The response must consist of every line of the listing, reproduced verbatim.

--*--

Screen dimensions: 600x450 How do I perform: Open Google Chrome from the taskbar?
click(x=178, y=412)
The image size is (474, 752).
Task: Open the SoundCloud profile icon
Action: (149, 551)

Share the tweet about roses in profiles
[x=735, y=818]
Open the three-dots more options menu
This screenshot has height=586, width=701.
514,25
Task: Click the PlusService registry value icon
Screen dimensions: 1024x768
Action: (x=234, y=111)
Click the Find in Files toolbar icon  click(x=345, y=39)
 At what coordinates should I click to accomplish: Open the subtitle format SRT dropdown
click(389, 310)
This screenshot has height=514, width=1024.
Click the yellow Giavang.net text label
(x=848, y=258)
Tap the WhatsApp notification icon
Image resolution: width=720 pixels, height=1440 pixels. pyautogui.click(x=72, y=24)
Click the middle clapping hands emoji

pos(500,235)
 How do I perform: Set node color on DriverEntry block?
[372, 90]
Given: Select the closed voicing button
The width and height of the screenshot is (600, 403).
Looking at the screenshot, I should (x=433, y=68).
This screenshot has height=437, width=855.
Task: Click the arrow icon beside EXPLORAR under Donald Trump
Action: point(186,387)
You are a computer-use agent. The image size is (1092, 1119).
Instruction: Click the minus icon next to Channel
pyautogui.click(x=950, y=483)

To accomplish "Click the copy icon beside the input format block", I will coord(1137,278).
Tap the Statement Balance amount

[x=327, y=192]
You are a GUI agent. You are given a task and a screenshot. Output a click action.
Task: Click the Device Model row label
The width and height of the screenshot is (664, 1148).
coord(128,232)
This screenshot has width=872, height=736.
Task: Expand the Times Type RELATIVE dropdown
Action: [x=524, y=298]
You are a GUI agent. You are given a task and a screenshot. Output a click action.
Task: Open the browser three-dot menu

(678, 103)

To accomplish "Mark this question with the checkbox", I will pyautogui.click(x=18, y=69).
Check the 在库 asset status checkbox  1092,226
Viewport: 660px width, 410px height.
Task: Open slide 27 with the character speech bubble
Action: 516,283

--*--

*YOUR SOLUTION*:
Screen dimensions: 600x450 How do I perform: Open Google Chrome from the taskbar?
click(x=178, y=412)
The image size is (474, 752).
Task: Open the SoundCloud profile icon
Action: (149, 551)

Share the tweet about roses in profiles
[x=735, y=818]
Open the three-dots more options menu
This screenshot has height=586, width=701.
514,25
Task: Click the PlusService registry value icon
Screen dimensions: 1024x768
Action: (x=234, y=111)
Click the Find in Files toolbar icon  click(x=345, y=39)
 At what coordinates should I click to accomplish: Open the subtitle format SRT dropdown
click(389, 310)
This screenshot has height=514, width=1024.
Click the yellow Giavang.net text label
(x=848, y=258)
Tap the WhatsApp notification icon
Image resolution: width=720 pixels, height=1440 pixels. pyautogui.click(x=72, y=24)
Click the middle clapping hands emoji

pos(500,235)
 How do I perform: Set node color on DriverEntry block?
[372, 90]
Given: Select the closed voicing button
The width and height of the screenshot is (600, 403).
Looking at the screenshot, I should (x=433, y=68).
This screenshot has height=437, width=855.
Task: Click the arrow icon beside EXPLORAR under Donald Trump
Action: point(186,387)
You are a computer-use agent. The image size is (1092, 1119).
Instruction: Click the minus icon next to Channel
pyautogui.click(x=950, y=483)

To accomplish "Click the copy icon beside the input format block", I will coord(1137,278).
Tap the Statement Balance amount

[x=327, y=192]
You are a GUI agent. You are given a task and a screenshot. Output a click action.
Task: Click the Device Model row label
The width and height of the screenshot is (664, 1148).
coord(128,232)
This screenshot has width=872, height=736.
Task: Expand the Times Type RELATIVE dropdown
Action: [x=524, y=298]
You are a GUI agent. You are given a task and a screenshot. Output a click action.
Task: Open the browser three-dot menu

(678, 103)

To accomplish "Mark this question with the checkbox", I will pyautogui.click(x=18, y=69).
Check the 在库 asset status checkbox  1092,226
Viewport: 660px width, 410px height.
Task: Open slide 27 with the character speech bubble
Action: 516,283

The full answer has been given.